Daniel Berleant, author of “The Human Race to the Future,” wrote, “Educational technology using computers for distance and self-paced instruction will continue to thrive and advance. The high cost of instruction will continue to exert pressure to reduce costs using computer technology, resulting in steady advances in that direction. Ultimately, the teaching profession will face progressively decreasing job opportunities as automation continues to encroach.”

Joshua Segall, a software engineer, replied, “We will see new methods of learning driven by increased cost of university tuition. They will be better at focused skill training and self-taught tactical skills. They will be poor at teaching critical thinking, strategy, and social skills such as communications skills and good management.”

Some respondents mentioned the divide between the elite who can afford a university education and those who cannot. Tse-Sung Wu, a project portfolio manager at Genentech, observed, “We are already seeing the proliferation of traditional teaching systems into the internet, with MOOC courses offered by leading American universities.

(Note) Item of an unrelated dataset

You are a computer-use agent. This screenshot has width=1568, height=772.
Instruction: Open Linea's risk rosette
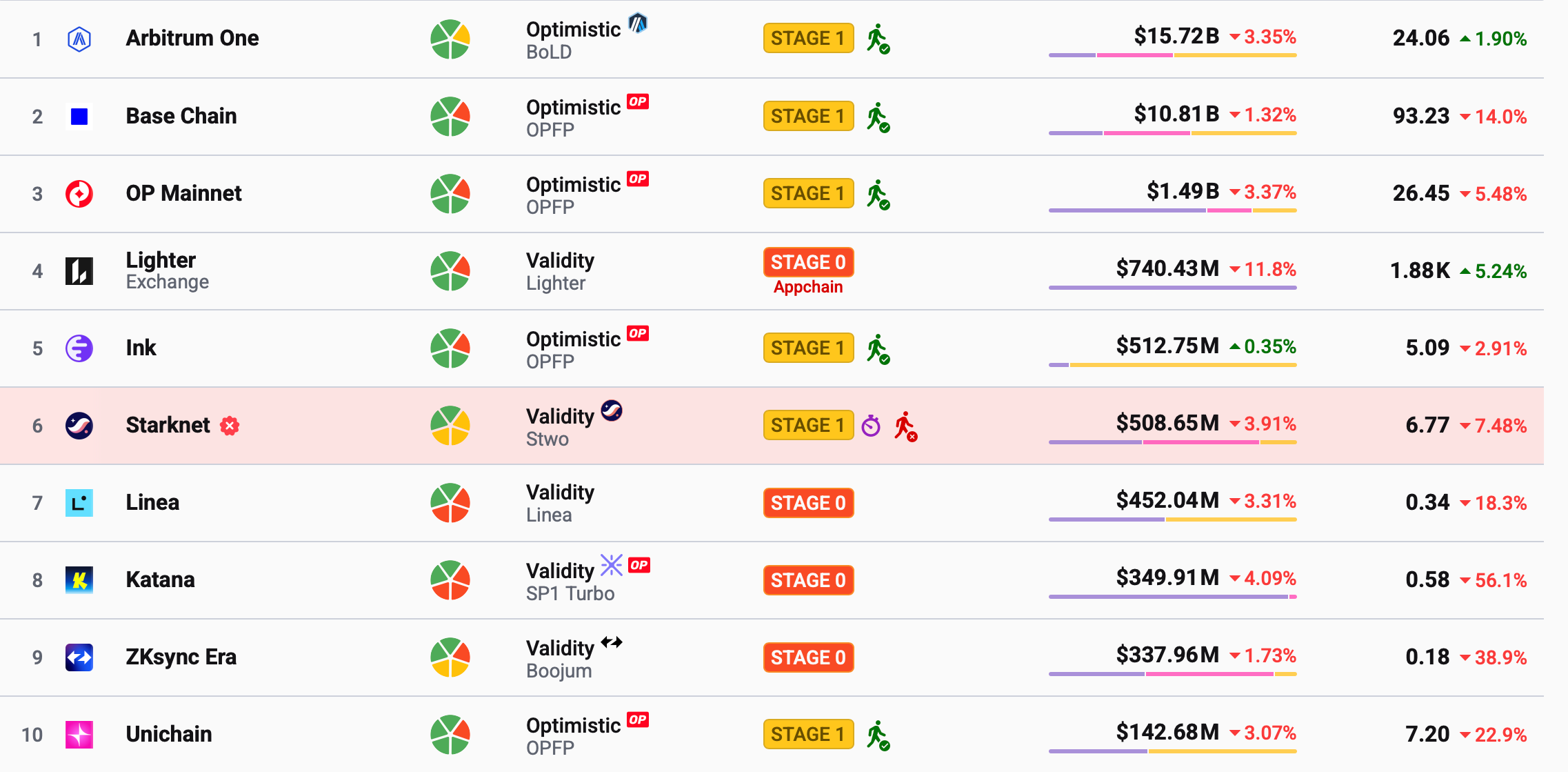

The peril is that this may create a two-tiered educational system: one for the masses, online only; and one of the elite, at higher price, in-person. Not surprisingly, the skills that are most difficult to teach using these technologies are anything that is hands-on, requires face-to-face nonverbal communication, or otherwise is related to the provision of in-person services. These so-called soft skills are culturally and geographically specific, and, using current technology, probably aren’t easily taught except in person. Secondly, in a sophisticated, post-industrial economy such as the U.S., EU and other wealthy economies, the role of marketing, customer service, user-experience design and delivery is increasingly important. Think of how you can find a piece of home furnishing at Restoration Hardware and be inspired of its provenance and manufacture: ‘This birdhouse is made one by one by a group of fisher folk on the Andaman Sea who have been passing this craft mother to daughter for generations.’ Compare it to the same exact item at Target for a tenth of the price. Like design, these will be the high-value tasks, while engineering and manufacturing continues to be commoditized. So it depends on the application: I can imagine a multinational corporation willing to employ a poor Bangladeshi educated only in a MOOC offered by MIT if she’s only going to code. But if you want this person to design and oversee the retail experience of upper-middle-class Shanghai, you’ll end up with someone from an elite school, who had in-person interactions and, more importantly, the face-to-face relationships that led them to you.”

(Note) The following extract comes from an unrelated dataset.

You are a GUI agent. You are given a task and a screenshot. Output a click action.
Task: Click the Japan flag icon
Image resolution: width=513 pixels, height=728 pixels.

One respondent sees a move to more online opportunities as a way to route around some inequities. An anonymous software architect said, “Education needs to be re-democratized. This exclusivity … has to stop. It breeds contempt for those who ‘didn’t make it into the best (or any?) university’ by those who do. Inequality is directly related to the ability to become educated, which is clearly out of reach for most Americans today, at least those without the financial means or those willing [to] sell their souls for loans (indentured servitude, anyone?!). No, only the scrappy will survive. The already-comfortable will become increasingly more uncomfortable as the rich get richer and everyone else gets poorer – as the boiling frog analogy goes, most won’t notice until it is too late. Education is the key.”

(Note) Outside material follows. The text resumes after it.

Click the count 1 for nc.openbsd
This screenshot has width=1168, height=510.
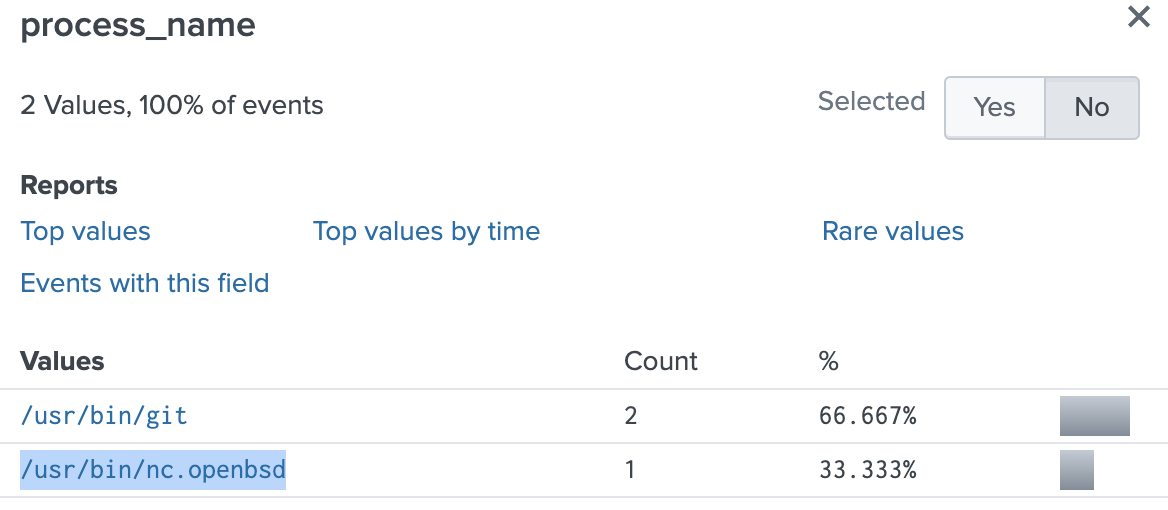tap(630, 471)
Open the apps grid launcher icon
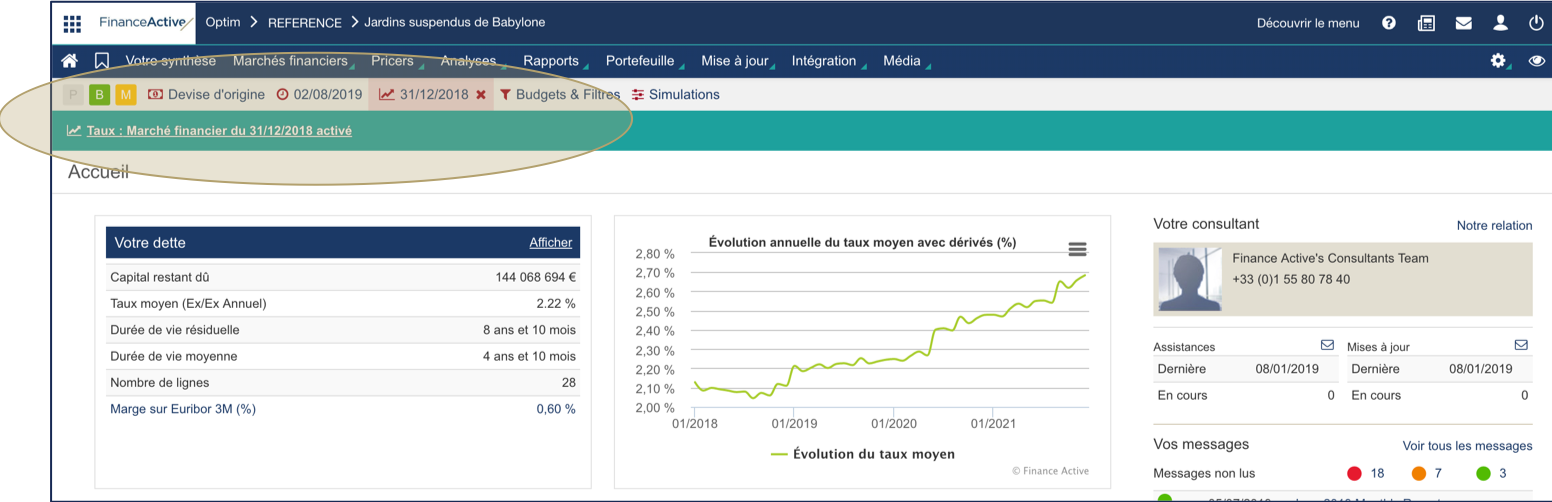 coord(72,23)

Some respondents said universities do not gear up quickly enough to provide the education necessary for many workers – especially those who are rapidly displaced (even after a university education) by automation. An anonymous developer commented, “Employers will continue to move to just-in-time training as old skills are replaced by new ones. Traditional four-year training programs are an anachronistic ‘coming of age’ ritual unsuited to the needs of continuous training of an aging workforce. Already over 100 million people in the USA are not working, and they can’t all go back to college.”